§ EXERCISE DESCRIPTION: Rename "Instruction" to "Command" in the material from the line with "You are a computer-use agent. Screen dimensions: 785x717" up to and including the line with "I will point(48,225).", and give those lines again with everything else unchanged.

A block of data:

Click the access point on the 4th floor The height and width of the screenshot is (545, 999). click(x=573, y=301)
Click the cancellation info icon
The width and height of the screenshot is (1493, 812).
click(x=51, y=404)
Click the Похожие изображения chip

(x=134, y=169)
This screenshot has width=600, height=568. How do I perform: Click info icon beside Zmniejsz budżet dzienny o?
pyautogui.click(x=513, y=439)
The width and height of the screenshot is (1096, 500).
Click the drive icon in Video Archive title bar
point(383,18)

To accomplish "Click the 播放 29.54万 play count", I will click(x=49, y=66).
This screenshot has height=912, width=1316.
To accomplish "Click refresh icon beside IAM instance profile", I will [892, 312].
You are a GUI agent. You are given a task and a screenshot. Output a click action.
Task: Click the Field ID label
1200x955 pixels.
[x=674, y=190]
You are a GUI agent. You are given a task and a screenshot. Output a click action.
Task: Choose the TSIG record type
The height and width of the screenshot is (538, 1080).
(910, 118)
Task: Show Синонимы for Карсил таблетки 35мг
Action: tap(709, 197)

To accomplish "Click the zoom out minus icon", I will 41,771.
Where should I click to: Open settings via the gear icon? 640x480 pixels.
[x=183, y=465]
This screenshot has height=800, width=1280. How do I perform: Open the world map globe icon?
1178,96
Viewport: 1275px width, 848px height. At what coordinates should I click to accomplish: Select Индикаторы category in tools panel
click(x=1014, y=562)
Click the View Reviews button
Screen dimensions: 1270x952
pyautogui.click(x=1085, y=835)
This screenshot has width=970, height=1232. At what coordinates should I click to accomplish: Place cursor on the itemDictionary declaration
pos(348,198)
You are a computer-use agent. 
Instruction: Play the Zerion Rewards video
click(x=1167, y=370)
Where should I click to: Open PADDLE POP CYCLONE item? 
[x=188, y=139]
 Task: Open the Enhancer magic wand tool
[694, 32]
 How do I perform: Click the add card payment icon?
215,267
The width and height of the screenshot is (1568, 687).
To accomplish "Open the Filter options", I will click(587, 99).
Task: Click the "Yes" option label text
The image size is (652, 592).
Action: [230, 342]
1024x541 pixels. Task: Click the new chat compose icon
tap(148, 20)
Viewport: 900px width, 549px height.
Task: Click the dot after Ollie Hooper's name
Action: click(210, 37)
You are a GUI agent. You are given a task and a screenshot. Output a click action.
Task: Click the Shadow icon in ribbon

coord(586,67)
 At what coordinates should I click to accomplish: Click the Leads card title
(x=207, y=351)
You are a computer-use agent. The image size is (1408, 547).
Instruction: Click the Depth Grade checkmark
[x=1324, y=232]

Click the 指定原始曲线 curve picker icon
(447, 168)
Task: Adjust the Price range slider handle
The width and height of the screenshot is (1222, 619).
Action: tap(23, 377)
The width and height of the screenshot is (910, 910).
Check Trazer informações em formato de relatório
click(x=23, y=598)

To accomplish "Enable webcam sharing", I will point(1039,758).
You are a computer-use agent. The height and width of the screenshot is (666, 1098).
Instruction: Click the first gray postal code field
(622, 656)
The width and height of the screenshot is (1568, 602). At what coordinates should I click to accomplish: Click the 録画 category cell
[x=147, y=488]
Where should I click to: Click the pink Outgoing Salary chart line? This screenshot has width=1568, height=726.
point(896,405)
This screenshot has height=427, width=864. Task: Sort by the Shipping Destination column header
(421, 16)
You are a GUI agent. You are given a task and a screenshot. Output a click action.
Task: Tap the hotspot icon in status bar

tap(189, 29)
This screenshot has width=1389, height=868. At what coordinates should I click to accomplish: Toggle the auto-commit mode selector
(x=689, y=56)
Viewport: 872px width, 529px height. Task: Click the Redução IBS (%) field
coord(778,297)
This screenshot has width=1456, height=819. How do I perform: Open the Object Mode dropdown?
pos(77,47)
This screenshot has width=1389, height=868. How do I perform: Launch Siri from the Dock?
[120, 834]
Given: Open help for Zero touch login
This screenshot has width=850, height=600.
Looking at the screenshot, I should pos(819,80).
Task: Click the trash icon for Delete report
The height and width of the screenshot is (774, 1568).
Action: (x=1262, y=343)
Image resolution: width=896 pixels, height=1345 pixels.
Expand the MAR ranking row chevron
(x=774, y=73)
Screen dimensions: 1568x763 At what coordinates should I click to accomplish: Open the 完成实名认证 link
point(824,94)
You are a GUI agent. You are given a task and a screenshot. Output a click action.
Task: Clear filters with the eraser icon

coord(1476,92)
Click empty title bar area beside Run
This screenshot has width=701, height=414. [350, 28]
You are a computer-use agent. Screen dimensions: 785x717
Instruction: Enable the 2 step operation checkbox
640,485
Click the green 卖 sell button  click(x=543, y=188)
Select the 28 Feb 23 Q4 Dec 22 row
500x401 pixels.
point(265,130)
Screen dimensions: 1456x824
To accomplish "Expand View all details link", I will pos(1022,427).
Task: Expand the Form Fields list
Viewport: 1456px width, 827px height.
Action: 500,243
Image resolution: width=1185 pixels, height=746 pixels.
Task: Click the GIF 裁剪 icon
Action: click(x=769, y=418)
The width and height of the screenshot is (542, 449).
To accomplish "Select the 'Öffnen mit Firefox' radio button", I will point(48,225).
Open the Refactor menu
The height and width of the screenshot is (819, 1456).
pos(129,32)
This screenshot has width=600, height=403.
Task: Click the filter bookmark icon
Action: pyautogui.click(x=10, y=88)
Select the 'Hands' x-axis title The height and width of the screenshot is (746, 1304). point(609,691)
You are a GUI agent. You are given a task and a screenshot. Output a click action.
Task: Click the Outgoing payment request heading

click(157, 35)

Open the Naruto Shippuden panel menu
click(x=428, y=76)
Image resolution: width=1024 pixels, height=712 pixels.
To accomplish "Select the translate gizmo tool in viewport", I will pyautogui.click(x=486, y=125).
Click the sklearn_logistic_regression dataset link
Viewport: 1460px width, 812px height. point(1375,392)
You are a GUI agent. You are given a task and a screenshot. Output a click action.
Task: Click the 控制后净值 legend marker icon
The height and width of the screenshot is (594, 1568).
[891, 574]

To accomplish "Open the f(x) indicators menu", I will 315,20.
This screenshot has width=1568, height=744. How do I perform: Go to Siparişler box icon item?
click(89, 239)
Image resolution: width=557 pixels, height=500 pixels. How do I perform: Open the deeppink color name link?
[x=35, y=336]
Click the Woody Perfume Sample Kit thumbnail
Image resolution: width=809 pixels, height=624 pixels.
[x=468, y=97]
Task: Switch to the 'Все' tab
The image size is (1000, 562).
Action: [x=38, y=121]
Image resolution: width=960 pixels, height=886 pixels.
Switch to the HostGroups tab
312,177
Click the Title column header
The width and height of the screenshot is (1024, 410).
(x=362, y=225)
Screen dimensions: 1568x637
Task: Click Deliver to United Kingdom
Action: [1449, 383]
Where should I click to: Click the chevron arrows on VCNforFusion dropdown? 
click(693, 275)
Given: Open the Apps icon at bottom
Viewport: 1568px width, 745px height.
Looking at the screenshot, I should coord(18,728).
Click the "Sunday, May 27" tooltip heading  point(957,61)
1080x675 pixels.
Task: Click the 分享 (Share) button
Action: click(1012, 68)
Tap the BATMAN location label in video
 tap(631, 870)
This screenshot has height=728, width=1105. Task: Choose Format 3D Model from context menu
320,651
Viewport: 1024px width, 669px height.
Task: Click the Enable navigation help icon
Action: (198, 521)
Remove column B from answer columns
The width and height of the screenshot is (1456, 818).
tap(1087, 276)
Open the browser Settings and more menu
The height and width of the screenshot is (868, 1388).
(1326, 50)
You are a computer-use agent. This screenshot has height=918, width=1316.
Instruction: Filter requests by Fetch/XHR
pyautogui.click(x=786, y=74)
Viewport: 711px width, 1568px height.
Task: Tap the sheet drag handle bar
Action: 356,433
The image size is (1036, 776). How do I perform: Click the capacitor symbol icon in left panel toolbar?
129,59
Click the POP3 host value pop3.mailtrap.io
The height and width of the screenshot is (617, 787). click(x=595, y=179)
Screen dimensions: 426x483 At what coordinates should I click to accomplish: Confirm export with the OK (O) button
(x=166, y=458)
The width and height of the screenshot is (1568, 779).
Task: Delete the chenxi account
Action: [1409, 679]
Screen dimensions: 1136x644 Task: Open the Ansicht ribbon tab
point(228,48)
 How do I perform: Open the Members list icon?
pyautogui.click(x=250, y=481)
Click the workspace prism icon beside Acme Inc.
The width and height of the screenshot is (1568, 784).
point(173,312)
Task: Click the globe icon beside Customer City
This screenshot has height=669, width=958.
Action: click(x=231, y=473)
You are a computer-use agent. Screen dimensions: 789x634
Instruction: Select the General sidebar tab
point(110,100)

§ FULL SOLUTION:
You are a computer-use agent. Screen dimensions: 785x717
Command: Enable the 2 step operation checkbox
640,485
Click the green 卖 sell button  click(x=543, y=188)
Select the 28 Feb 23 Q4 Dec 22 row
500x401 pixels.
point(265,130)
Screen dimensions: 1456x824
To accomplish "Expand View all details link", I will pos(1022,427).
Task: Expand the Form Fields list
Viewport: 1456px width, 827px height.
Action: 500,243
Image resolution: width=1185 pixels, height=746 pixels.
Task: Click the GIF 裁剪 icon
Action: click(x=769, y=418)
The width and height of the screenshot is (542, 449).
To accomplish "Select the 'Öffnen mit Firefox' radio button", I will point(48,225).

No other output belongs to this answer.